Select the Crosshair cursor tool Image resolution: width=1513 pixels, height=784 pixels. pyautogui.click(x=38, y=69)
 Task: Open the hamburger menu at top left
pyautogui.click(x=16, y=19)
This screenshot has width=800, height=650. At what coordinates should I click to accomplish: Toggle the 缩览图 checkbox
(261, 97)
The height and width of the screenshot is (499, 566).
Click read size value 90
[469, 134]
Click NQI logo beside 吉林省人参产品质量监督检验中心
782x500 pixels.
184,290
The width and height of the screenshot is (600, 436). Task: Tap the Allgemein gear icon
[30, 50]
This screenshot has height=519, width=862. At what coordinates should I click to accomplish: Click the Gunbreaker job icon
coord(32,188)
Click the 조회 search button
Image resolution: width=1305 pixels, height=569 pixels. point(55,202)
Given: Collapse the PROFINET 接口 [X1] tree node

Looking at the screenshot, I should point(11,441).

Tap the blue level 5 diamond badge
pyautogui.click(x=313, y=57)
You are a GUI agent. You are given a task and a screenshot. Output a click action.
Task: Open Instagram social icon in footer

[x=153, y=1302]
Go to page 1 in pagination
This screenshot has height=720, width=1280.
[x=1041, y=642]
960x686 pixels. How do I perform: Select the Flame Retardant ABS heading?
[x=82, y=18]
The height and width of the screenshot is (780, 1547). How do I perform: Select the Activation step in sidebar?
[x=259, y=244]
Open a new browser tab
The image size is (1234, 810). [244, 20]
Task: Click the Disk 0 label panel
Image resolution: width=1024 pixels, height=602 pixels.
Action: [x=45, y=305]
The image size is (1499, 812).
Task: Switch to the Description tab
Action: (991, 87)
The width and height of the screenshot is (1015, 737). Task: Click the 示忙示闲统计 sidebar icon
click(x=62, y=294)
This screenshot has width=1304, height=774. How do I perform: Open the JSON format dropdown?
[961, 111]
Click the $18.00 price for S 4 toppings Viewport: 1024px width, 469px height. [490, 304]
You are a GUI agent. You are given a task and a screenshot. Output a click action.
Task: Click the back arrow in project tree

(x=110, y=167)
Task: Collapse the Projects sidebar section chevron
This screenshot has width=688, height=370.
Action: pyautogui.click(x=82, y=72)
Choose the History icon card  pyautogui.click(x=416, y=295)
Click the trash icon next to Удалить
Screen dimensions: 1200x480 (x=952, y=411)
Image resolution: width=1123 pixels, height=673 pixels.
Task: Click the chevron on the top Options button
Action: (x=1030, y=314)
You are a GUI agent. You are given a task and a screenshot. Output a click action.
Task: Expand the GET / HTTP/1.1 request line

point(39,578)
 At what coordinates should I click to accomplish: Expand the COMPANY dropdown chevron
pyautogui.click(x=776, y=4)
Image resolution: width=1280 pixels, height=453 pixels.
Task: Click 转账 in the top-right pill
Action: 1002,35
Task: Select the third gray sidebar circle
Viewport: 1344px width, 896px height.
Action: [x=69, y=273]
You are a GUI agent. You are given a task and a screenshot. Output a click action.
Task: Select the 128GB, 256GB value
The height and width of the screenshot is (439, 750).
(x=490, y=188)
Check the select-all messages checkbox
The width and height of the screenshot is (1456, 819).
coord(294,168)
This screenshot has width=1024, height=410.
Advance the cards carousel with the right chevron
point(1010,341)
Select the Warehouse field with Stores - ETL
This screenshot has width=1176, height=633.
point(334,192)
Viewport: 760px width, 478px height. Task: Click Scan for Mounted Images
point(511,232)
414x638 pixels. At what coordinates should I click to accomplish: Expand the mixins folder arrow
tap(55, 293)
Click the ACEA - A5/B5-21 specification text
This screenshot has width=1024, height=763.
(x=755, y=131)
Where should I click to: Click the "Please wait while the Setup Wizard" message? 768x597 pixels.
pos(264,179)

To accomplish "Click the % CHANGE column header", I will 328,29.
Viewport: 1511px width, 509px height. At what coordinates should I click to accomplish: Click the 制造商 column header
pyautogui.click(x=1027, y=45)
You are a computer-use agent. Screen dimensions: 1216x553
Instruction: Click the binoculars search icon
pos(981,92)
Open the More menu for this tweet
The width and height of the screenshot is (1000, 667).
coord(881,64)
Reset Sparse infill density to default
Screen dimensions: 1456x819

Task description: The answer must be the lines from the one containing "Click the ACEA - A5/B5-21 specification text" to the final line of the data above, copied exactly, both included, with nothing added.

Response below:
Click the ACEA - A5/B5-21 specification text
This screenshot has width=1024, height=763.
(x=755, y=131)
Where should I click to: Click the "Please wait while the Setup Wizard" message? 768x597 pixels.
pos(264,179)

To accomplish "Click the % CHANGE column header", I will 328,29.
Viewport: 1511px width, 509px height. At what coordinates should I click to accomplish: Click the 制造商 column header
pyautogui.click(x=1027, y=45)
You are a computer-use agent. Screen dimensions: 1216x553
Instruction: Click the binoculars search icon
pos(981,92)
Open the More menu for this tweet
The width and height of the screenshot is (1000, 667).
coord(881,64)
Reset Sparse infill density to default
Screen dimensions: 1456x819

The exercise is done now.